# WHAT IS REQUIRED
Leave every picture out, and print the full listing again exactly.

# DATA PROVIDED

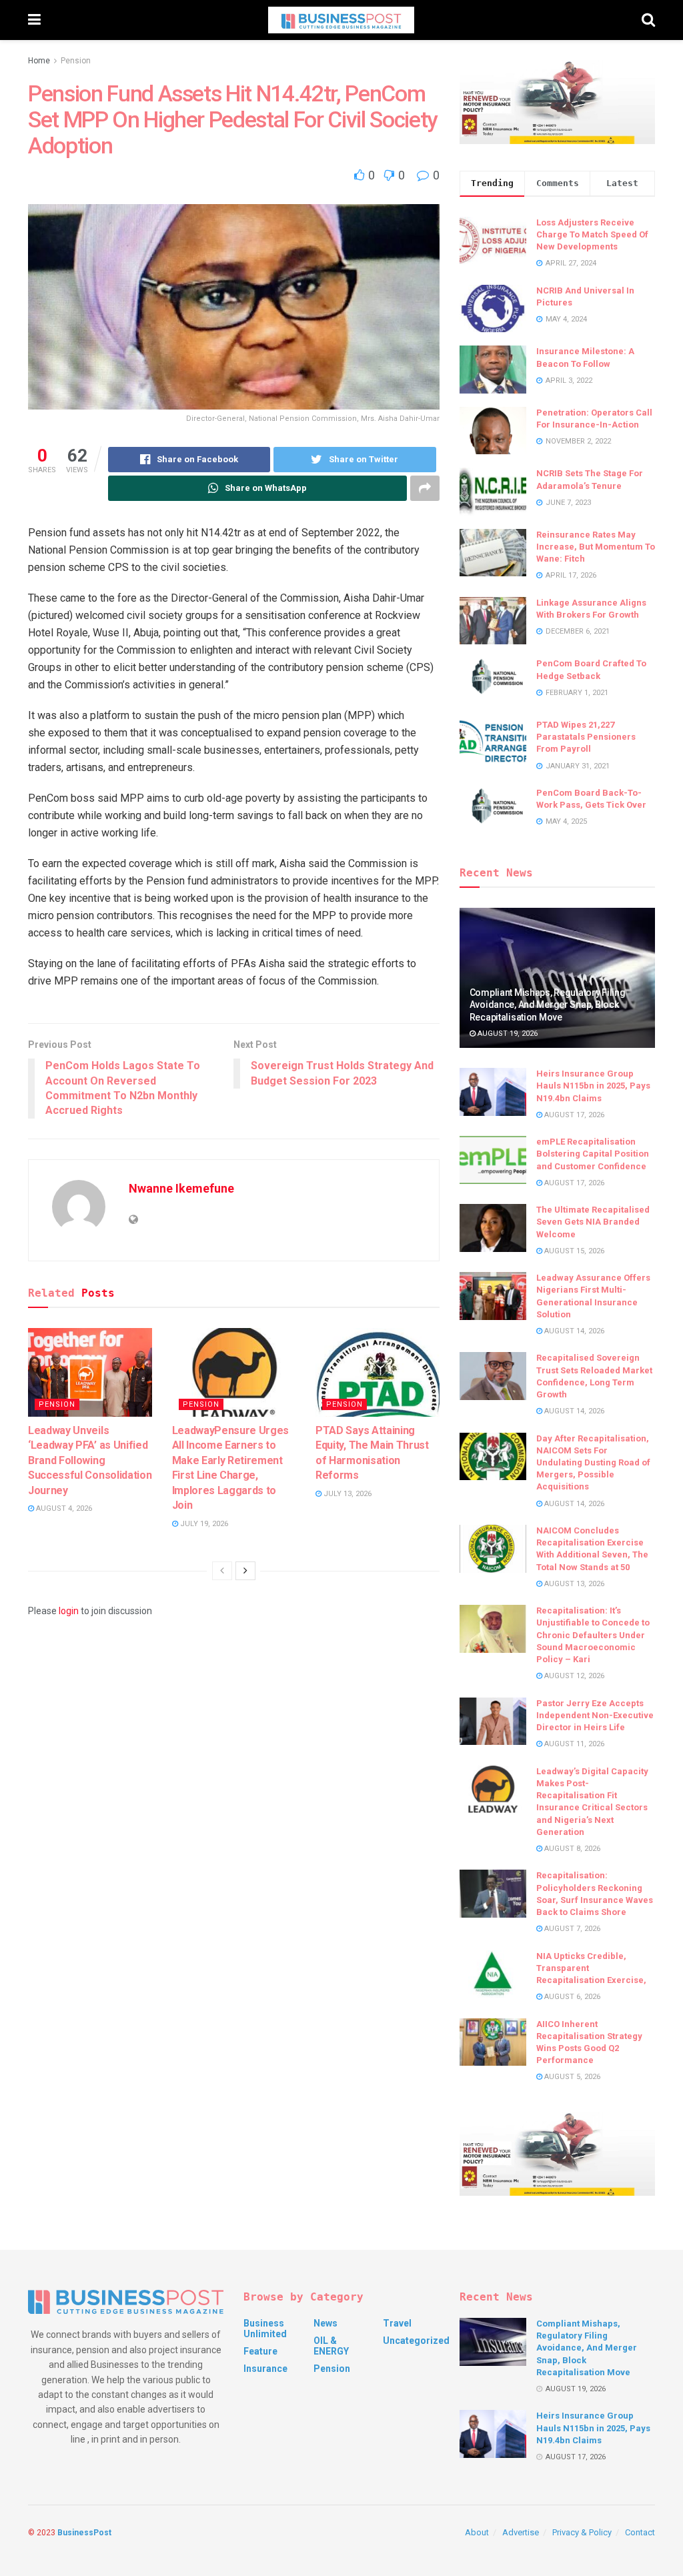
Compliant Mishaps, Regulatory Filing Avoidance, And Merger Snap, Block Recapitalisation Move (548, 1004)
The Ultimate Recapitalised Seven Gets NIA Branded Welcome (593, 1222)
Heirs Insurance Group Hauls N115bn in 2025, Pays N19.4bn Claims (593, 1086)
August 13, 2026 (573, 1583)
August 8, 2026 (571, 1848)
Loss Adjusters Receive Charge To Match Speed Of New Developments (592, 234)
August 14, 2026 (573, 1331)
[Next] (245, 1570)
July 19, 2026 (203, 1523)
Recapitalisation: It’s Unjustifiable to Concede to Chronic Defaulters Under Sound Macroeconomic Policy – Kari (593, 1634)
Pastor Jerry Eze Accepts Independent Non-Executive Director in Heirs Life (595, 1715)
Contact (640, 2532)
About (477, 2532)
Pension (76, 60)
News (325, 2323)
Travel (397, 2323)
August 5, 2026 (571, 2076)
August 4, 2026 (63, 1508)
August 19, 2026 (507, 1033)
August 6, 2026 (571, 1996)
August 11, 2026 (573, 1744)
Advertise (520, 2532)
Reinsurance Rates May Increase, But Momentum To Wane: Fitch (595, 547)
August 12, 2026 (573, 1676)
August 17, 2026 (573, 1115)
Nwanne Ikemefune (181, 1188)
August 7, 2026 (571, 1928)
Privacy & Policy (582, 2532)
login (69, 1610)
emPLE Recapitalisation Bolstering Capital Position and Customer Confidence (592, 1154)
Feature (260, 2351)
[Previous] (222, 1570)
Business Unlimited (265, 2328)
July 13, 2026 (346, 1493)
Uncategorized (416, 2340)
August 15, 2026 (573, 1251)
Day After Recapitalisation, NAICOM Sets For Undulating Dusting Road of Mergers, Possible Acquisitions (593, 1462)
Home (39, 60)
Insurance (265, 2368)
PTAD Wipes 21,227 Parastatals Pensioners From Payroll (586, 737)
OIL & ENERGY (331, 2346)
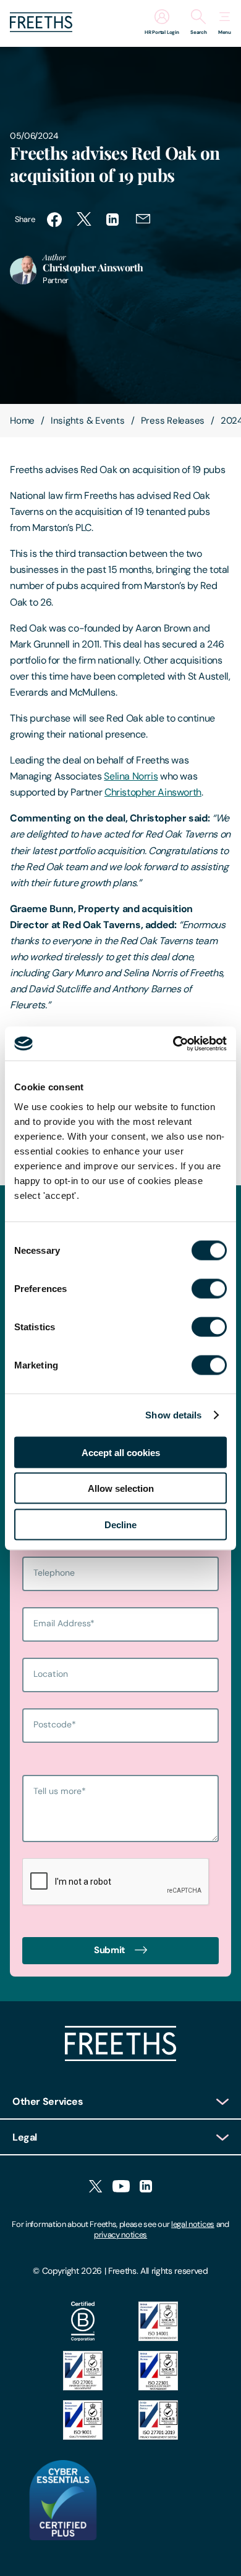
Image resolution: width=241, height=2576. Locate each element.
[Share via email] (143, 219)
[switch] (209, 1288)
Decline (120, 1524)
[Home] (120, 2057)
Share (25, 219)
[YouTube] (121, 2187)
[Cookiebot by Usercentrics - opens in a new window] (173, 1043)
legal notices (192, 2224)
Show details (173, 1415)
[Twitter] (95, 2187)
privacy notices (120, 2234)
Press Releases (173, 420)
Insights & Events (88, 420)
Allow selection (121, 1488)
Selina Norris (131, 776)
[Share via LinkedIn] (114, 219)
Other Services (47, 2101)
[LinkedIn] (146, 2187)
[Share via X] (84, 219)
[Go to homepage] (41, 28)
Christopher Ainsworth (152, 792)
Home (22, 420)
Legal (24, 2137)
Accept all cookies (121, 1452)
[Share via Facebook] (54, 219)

# SOLUTION TO THE EXERCISE
Compliant Mishaps, Regulatory Filing Avoidance, And Merger Snap, Block Recapitalisation Move (548, 1004)
The Ultimate Recapitalised Seven Gets NIA Branded Welcome (593, 1222)
Heirs Insurance Group Hauls N115bn in 2025, Pays N19.4bn Claims (593, 1086)
August 13, 2026 (573, 1583)
August 8, 2026 (571, 1848)
Loss Adjusters Receive Charge To Match Speed Of New Developments (592, 234)
August 14, 2026 (573, 1331)
[Next] (245, 1570)
July 19, 2026 (203, 1523)
Recapitalisation: It’s Unjustifiable to Concede to Chronic Defaulters Under Sound Macroeconomic Policy – Kari (593, 1634)
Pastor Jerry Eze Accepts Independent Non-Executive Director in Heirs Life (595, 1715)
Contact (640, 2532)
About (477, 2532)
Pension (76, 60)
News (325, 2323)
Travel (397, 2323)
August 5, 2026 (571, 2076)
August 4, 2026 (63, 1508)
August 19, 2026 (507, 1033)
August 6, 2026 (571, 1996)
August 11, 2026 (573, 1744)
Advertise (520, 2532)
Reinsurance Rates May Increase, But Momentum To Wane: Fitch (595, 547)
August 12, 2026 (573, 1676)
August 17, 2026 (573, 1115)
Nwanne Ikemefune (181, 1188)
August 7, 2026 (571, 1928)
Privacy & Policy (582, 2532)
login (69, 1610)
emPLE Recapitalisation Bolstering Capital Position and Customer Confidence (592, 1154)
Feature (260, 2351)
[Previous] (222, 1570)
Business Unlimited (265, 2328)
July 13, 2026 (346, 1493)
Uncategorized (416, 2340)
August 15, 2026 (573, 1251)
Day After Recapitalisation, NAICOM Sets For Undulating Dusting Road of Mergers, Possible Acquisitions (593, 1462)
Home (39, 60)
Insurance (265, 2368)
PTAD Wipes 21,227 Parastatals Pensioners From Payroll (586, 737)
OIL & ENERGY (331, 2346)
Image resolution: width=241, height=2576. Locate each element.
[Share via email] (143, 219)
[switch] (209, 1288)
Decline (120, 1524)
[Home] (120, 2057)
Share (25, 219)
[YouTube] (121, 2187)
[Cookiebot by Usercentrics - opens in a new window] (173, 1043)
legal notices (192, 2224)
Show details (173, 1415)
[Twitter] (95, 2187)
privacy notices (120, 2234)
Press Releases (173, 420)
Insights & Events (88, 420)
Allow selection (121, 1488)
Selina Norris (131, 776)
[Share via LinkedIn] (114, 219)
Other Services (47, 2101)
[LinkedIn] (146, 2187)
[Share via X] (84, 219)
[Go to homepage] (41, 28)
Christopher Ainsworth (152, 792)
Home (22, 420)
Legal (24, 2137)
Accept all cookies (121, 1452)
[Share via Facebook] (54, 219)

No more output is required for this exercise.